Posted by Jane Metters LaBarbara.
May 18th, 2020

Blog post by Maggie Beck, Graduate Student Assistant, WVRHC.

Hello! My name is Maggie Beck and I am a graduate assistant working on processing the massive Senator John D. Rockefeller IV collection. As a dual-degree student working on a Master’s in Social Work and Public Administration, Senator Rockefeller’s work is particularly interesting for me as he worked on many pieces of healthcare legislation.

Maggie Beck

But what does processing this work look like?

Imagine a huge room stacked with boxes that are full of paper. Some of them are organized neatly and easy to identify the contents within them, others are stuffed to the gills with memos, executive orders, pictures, staffer files, and schedules. With me? Cool. This is what a collection donated by a person such as Senator Rockefeller will look like.

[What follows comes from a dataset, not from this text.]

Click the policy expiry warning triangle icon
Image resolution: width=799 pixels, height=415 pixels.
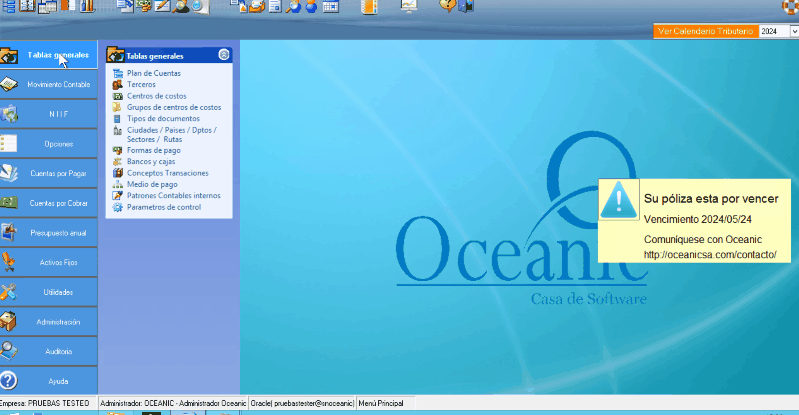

The outside of the boxes are marked with numbers and usually an idea of what should be inside them, like “Governor Speeches” or “Campaign Files, 1988.” My job is to go through these boxes and properly care for the papers housed in them.

We do things like removing 30-year-old rusted staples, put pictures into protective sheets, un-crinkle anything that had been smooshed, and transfer the contents into an acid-free box for long-term storage. It sounds kind of monotonous, but for a policy geek, it is so incredibly cool to go through these contents and piece together how the senator or his staff handled an issue.

These boxes contain briefing memos produced by his staff or created by the different committees he sat on, policy position memos, emails between staffers—there is so much “behind the scenes” info I get to see! Although, I think some of my favorite boxes to go through were the ones containing papers about his possible presidential bid.

You think you understand how a person decides to run for president. They probably sit down with their family first and see if it’s something to consider, then ask their staff if a campaign could be successful. Then they might move on to quietly talk to some other big players in their political party. But then you look at all of that work on paper, and man, what a process.

Reading through some of those items was cool, especially comparing relevant polices in 1991-1992 to today, but the best part were the letters of support he received from people across the country begging him to run for president. There were letters that threw jabs at Al Gore and Bill Clinton, ones that talked about how the senator had met the person at a rally and was so kind, and others saying he was the only hope for the country.

Senator Rockefeller ultimately decided not to run but stayed in the Senate for another 20 years where he worked tirelessly to get the Children’s Health Insurance Program (CHIP) passed and fought for increased access to healthcare for all Americans.

They aren’t just boxes to go through—they all tell a story. How cool is it that I get to go to work and read the story of someone’s career?